晴氏もまた、父として当然のごとく右のことを知らされてはいるが、彼にとっては北条の侍女など、
まさに「己の前を吹きすぎて行った塵」に等しかったのかもしれぬ。その時は「フン」と苦々しげに鼻を鳴らして、
それきりこのことを口の端にも上せなかった。 
志保に従う北条館の者も皆沈黙を守り、梅千代王出自の秘密は永遠に守られるかのように見えたのだが、
簗田高助や古河晴氏にはこのことが後々、思いがけぬ重大な報復となって帰ってくるのである。 

    3 

 広大な関東平野に、再び戦乱の火の手が上がったのは、それから六年後の享禄三(一五三〇)年のことである。
氏綱は、「もうそろそろ良い頃…」と見たのであろう。 
「…お千代殿が、とうとう戦にお出やったそうな」 
古河と関宿周辺は、それでも不思議に静かだった。左衛門憲秀が律儀に送ってくる手蹟を、
何度も読み返しながら志保は嘆息する。 
 古河へ嫁す折の別れ際、彼がつぶらな瞳を見張って涙を一杯にためていたその表情を、志保はどうしても
忘れられぬのである。 
「元服を済ませてな、新九郎氏康と名乗りやったと」 
 千代丸と名乗っていた、あの気弱な弟も十六歳にはなっているはずである。元服、初陣に相応しい年齢ではあるが、 
(無事、お勤めを果たせられたのかの…) 
やはり気がかりには違いないのである。そしてもう一方の手紙をはらりと開いて目を通していた志保は、 
「こちらのお手蹟にはの、小沢のお城から、扇谷朝興様の軍へ攻め喚いて、見事に手勢を追うたと、お書きじゃ」 
言って、くすりと笑った。 
「そちらは、千代丸君様直々の手蹟でござりまするか」 
「そうじゃ」 
傍らに控えている侍女へ、ぼつぼつと語りかけながら、志保は肩に擦り寄ってきた梅千代王の頭を撫でた。 
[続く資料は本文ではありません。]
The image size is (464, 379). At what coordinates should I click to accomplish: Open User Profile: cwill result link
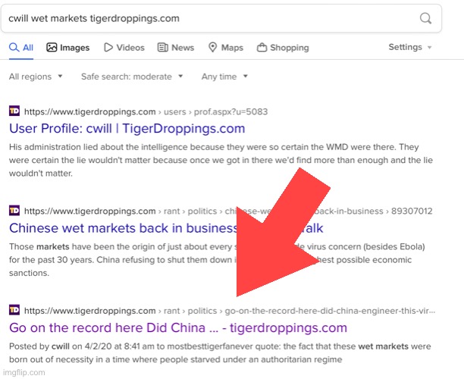pyautogui.click(x=127, y=128)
「こなた様の叔父御の手蹟じゃ。申してはナンじゃが、まだまだ下手糞であらせられるの」 
 クスクス笑いながら手紙を巻き終える。 
「…膳部谷戸にて糧食、志水小太郎、中島隼人なんど引きつれ、多摩河川敷にて朝興勢を打ち払いし候…」 
少年らしい伸びやかな筆でしたためられた姉への「報告」には記されてはいないが、初陣を勝利で
飾った新九郎殿は、悦びのあまり「勝った、勝った!」と叫びながら金程から細山へ上る坂を駆け上ったそうな。
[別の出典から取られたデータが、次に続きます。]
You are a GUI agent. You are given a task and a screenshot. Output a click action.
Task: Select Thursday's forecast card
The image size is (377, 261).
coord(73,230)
それゆえにこの坂を、のちに「勝坂」としたと史書に記録されている。 
 時に、六月十二日のこと。田植えを終えて百姓どもがホッと一息つき、梅雨に差しかかろうという頃合だった。 
 これが、後に連戦連勝、戦えば必ず勝つ「相模の虎」が初めて世に知られるようになった、小沢原の戦いである。 
「勝った、勝った、を繰り返すは良いのじゃがの」 
 志保は二通の手紙を大事に巻き終えて箱へしまい、傍らの侍女へ渡しながら呟くように言った。 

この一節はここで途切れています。